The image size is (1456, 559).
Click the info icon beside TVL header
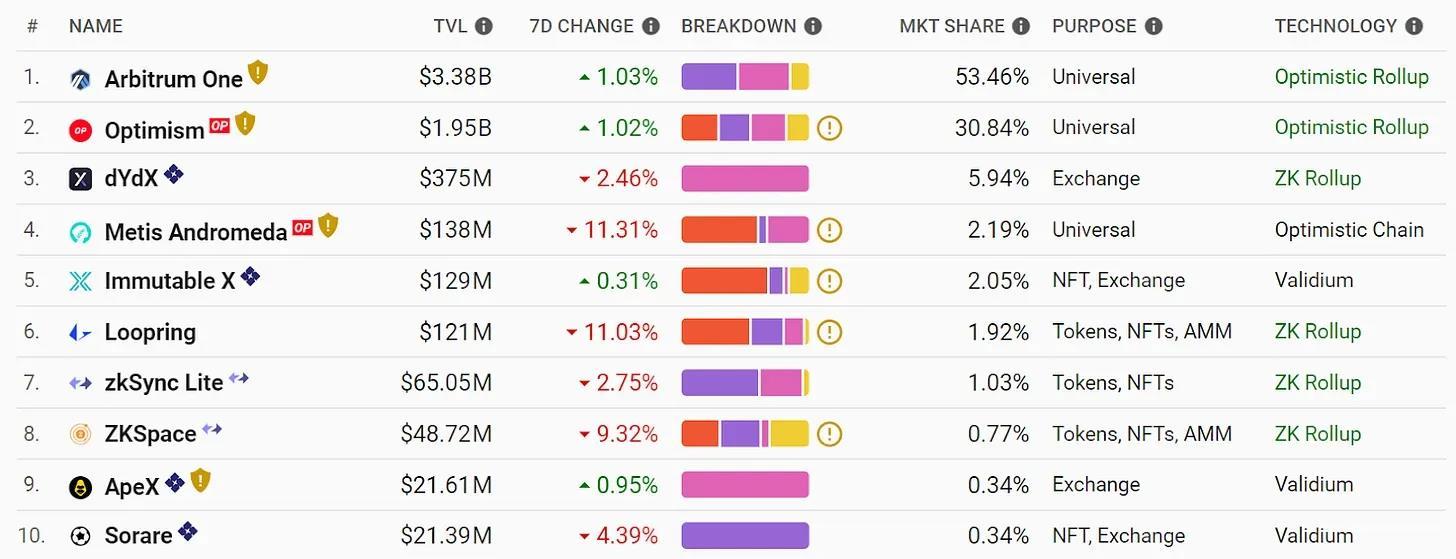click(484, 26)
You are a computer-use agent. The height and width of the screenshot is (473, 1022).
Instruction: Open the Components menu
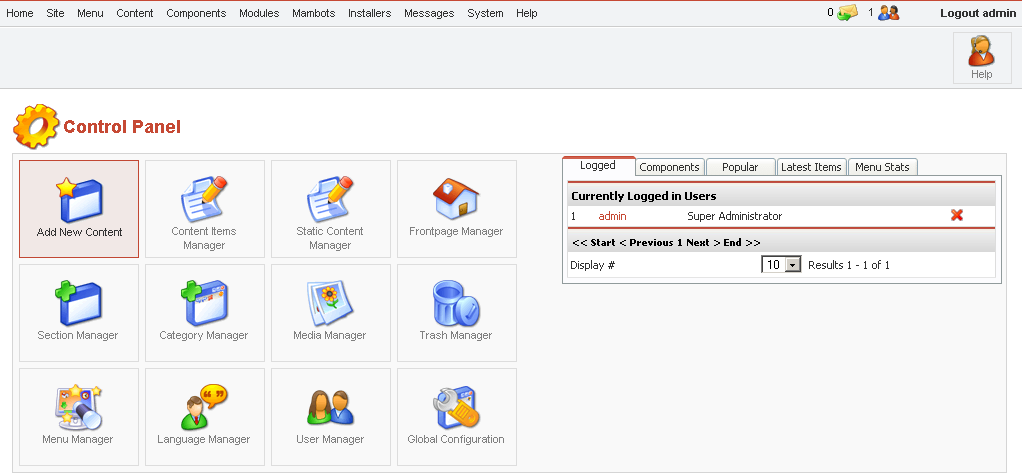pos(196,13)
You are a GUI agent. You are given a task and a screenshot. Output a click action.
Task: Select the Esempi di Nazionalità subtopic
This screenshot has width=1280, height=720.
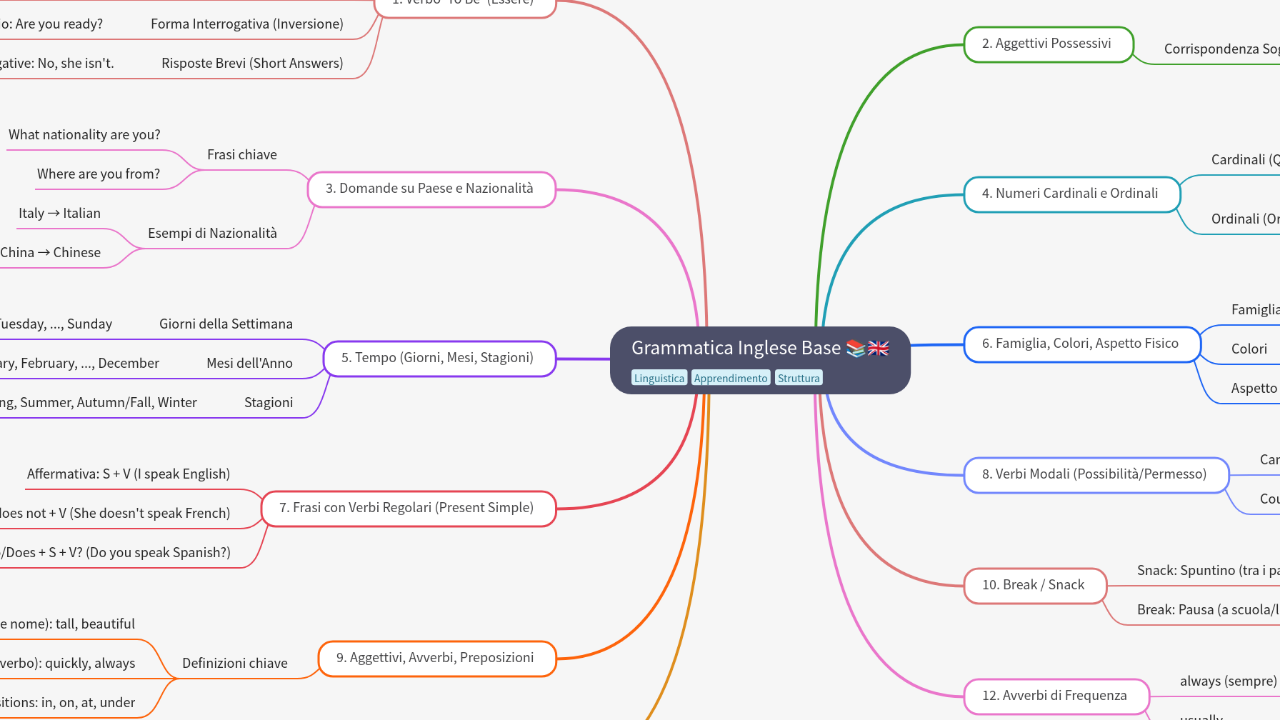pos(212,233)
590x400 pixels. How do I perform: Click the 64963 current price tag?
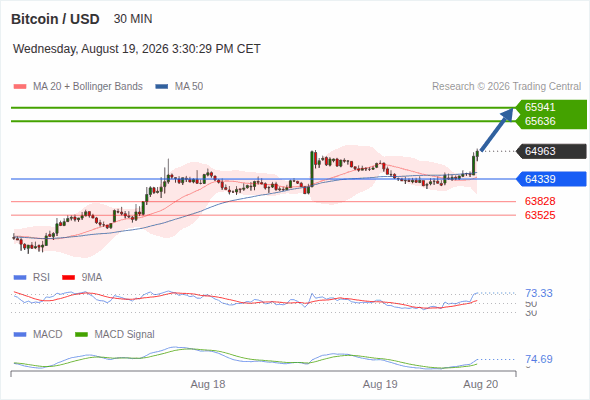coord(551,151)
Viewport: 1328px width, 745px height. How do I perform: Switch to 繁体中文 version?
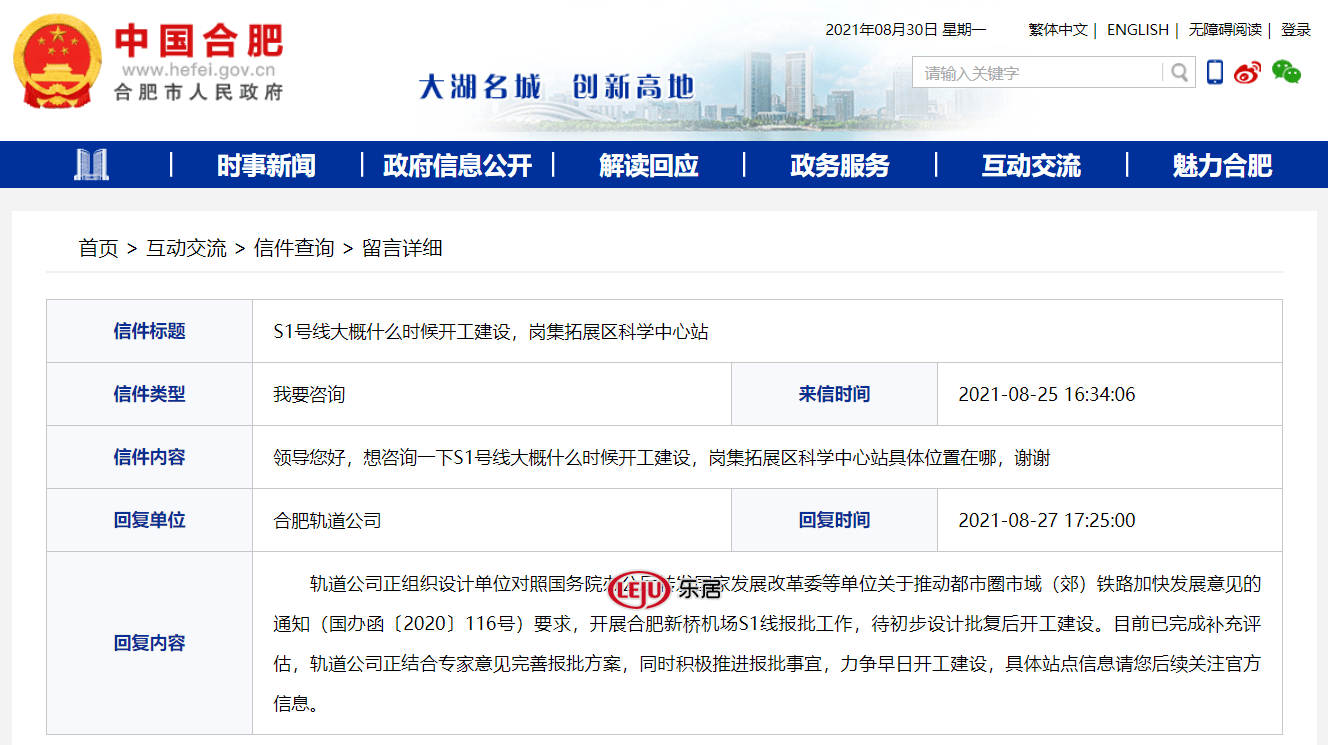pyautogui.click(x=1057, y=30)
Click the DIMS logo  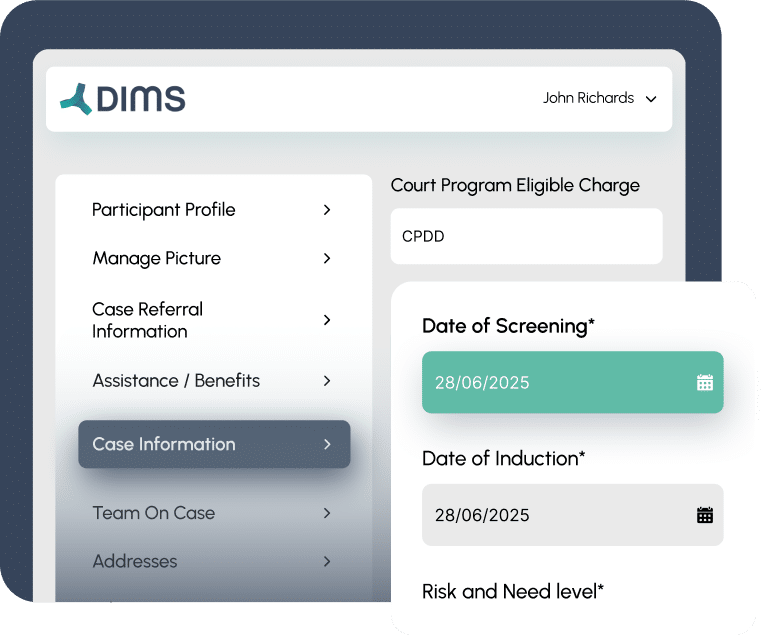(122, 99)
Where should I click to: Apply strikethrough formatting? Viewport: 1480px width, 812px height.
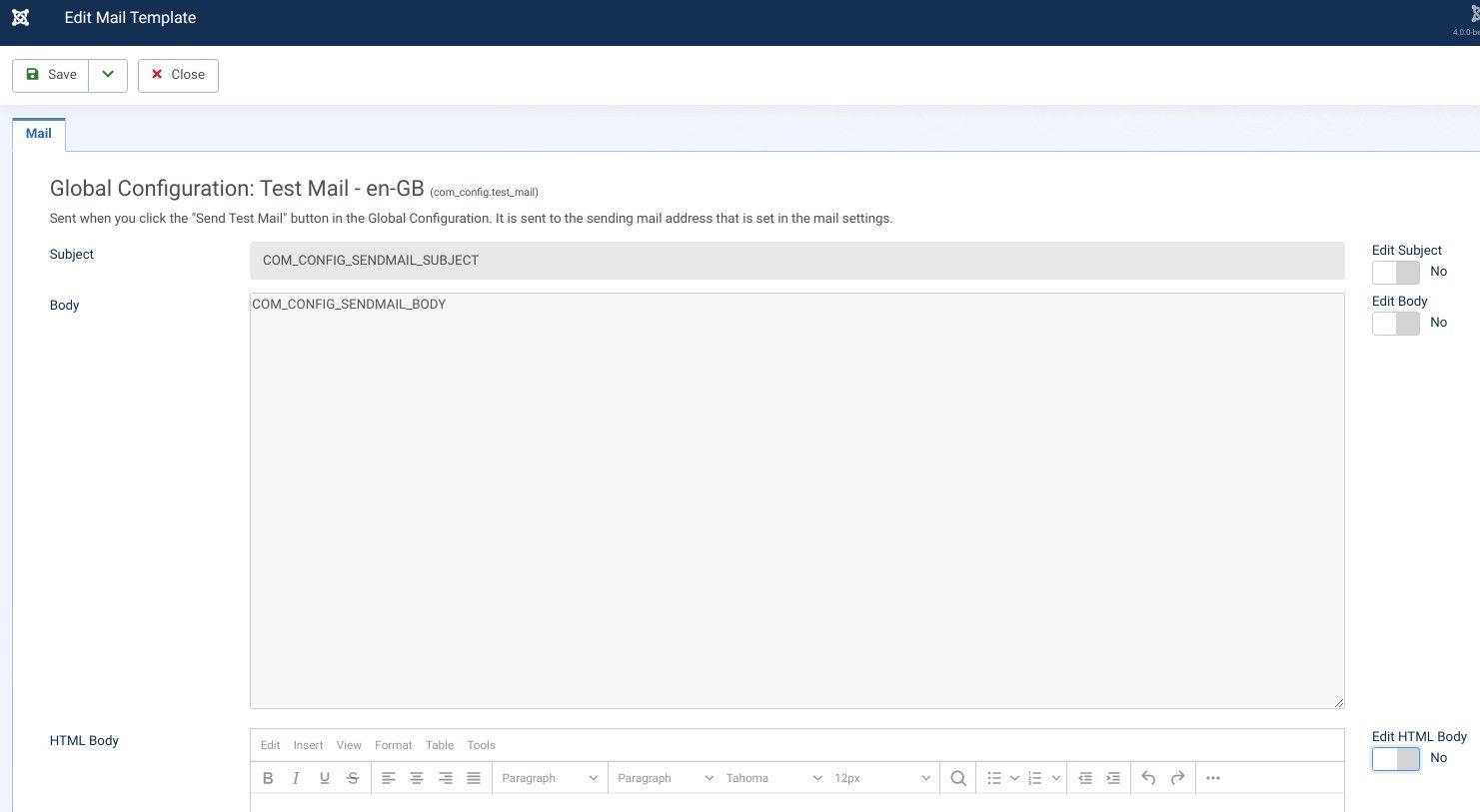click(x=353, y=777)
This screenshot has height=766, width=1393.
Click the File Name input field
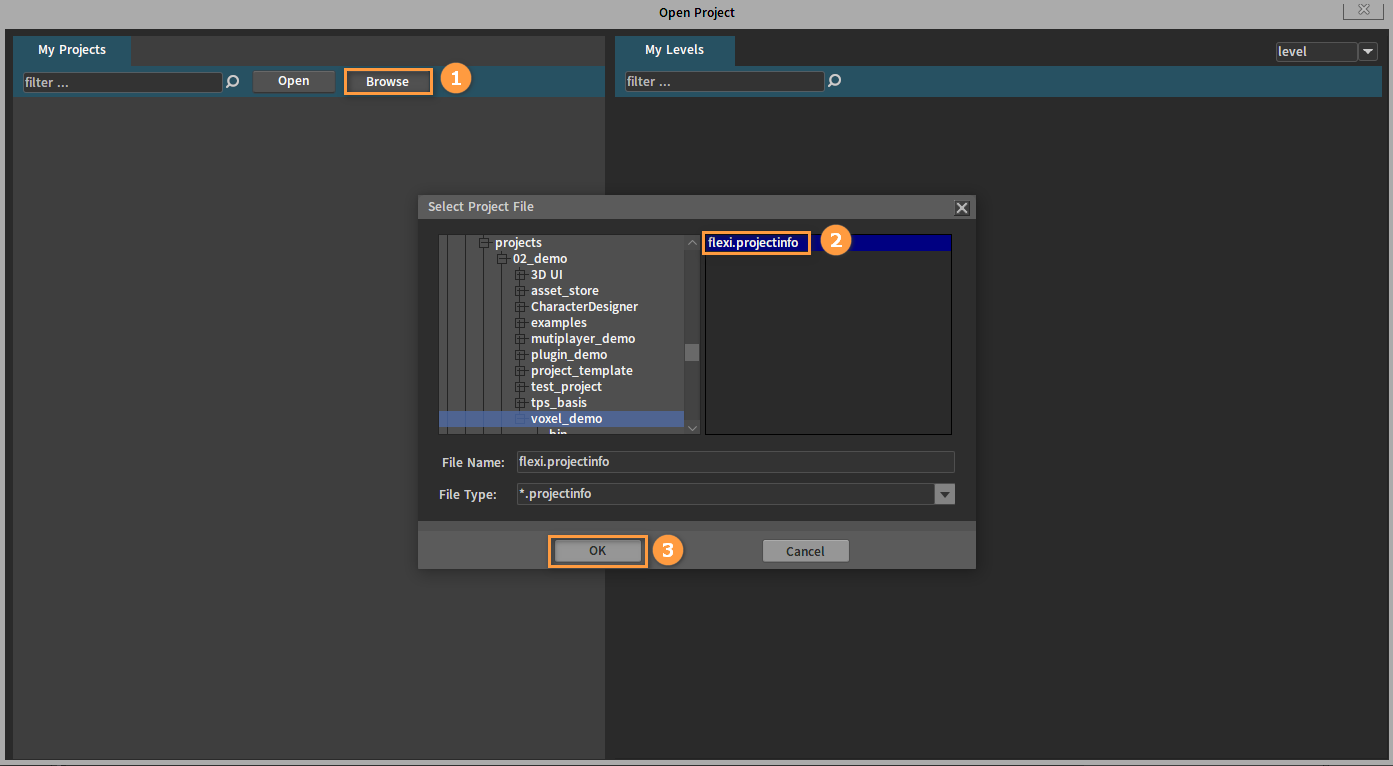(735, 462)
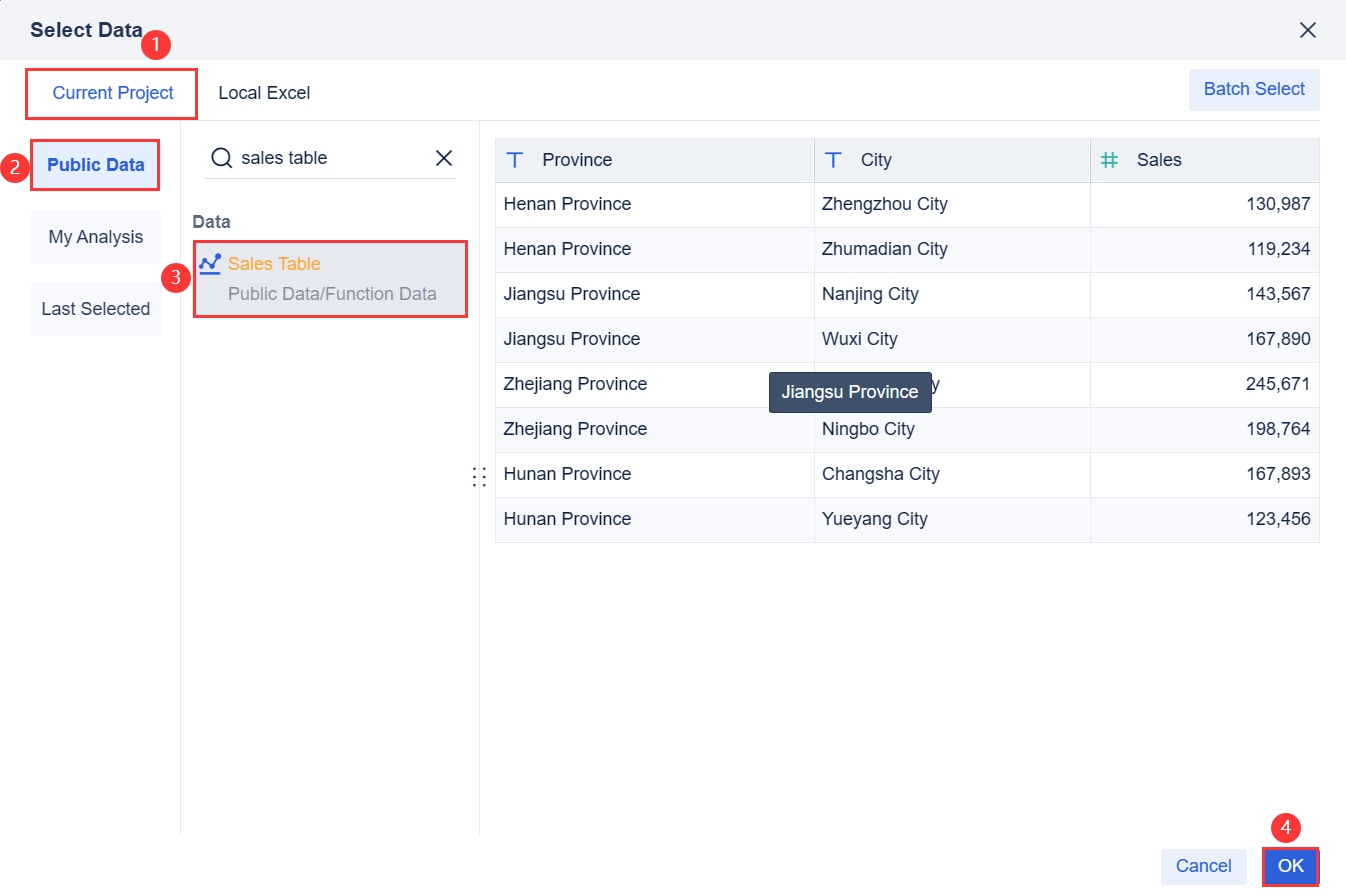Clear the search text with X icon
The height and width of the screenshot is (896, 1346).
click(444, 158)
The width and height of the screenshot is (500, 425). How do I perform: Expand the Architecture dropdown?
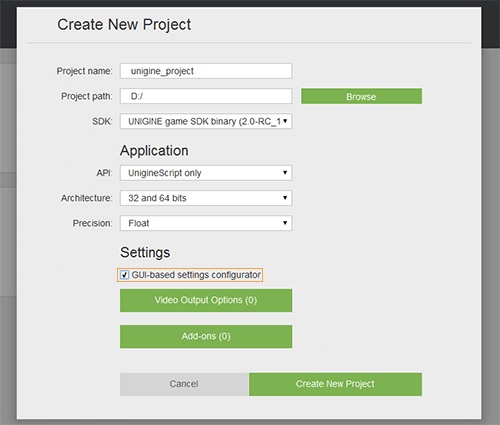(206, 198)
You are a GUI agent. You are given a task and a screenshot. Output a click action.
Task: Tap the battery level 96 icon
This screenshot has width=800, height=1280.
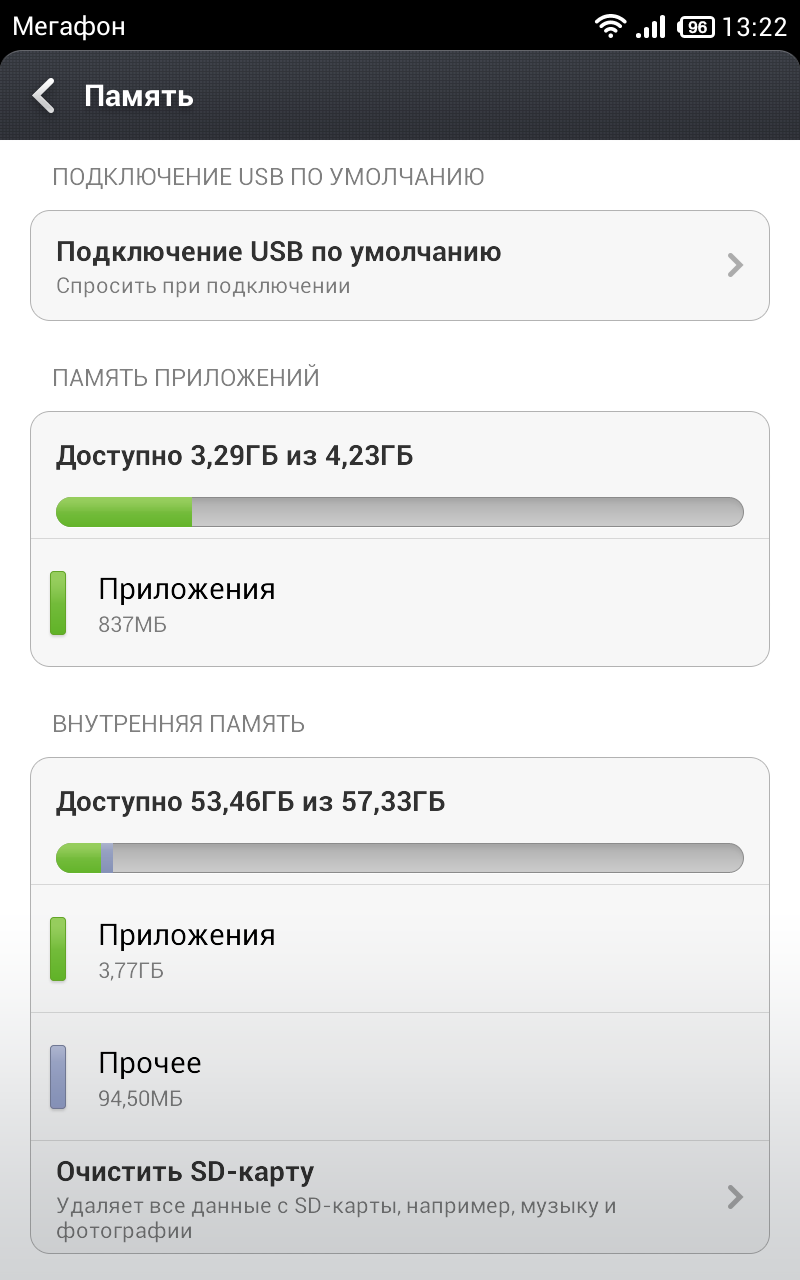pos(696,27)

● ● ● ● ● ● ●

## WHAT YOU SHOULD DO
Copy needed, without pictures: the lines of the listing above from the line containing "The width and" up to and including the line containing "Task: Tap the battery level 96 icon", set down exactly.

## COMPLETED TASK
The width and height of the screenshot is (500, 425). How do I perform: Expand the Architecture dropdown?
(206, 198)
You are a GUI agent. You are given a task and a screenshot. Output a click action.
Task: Tap the battery level 96 icon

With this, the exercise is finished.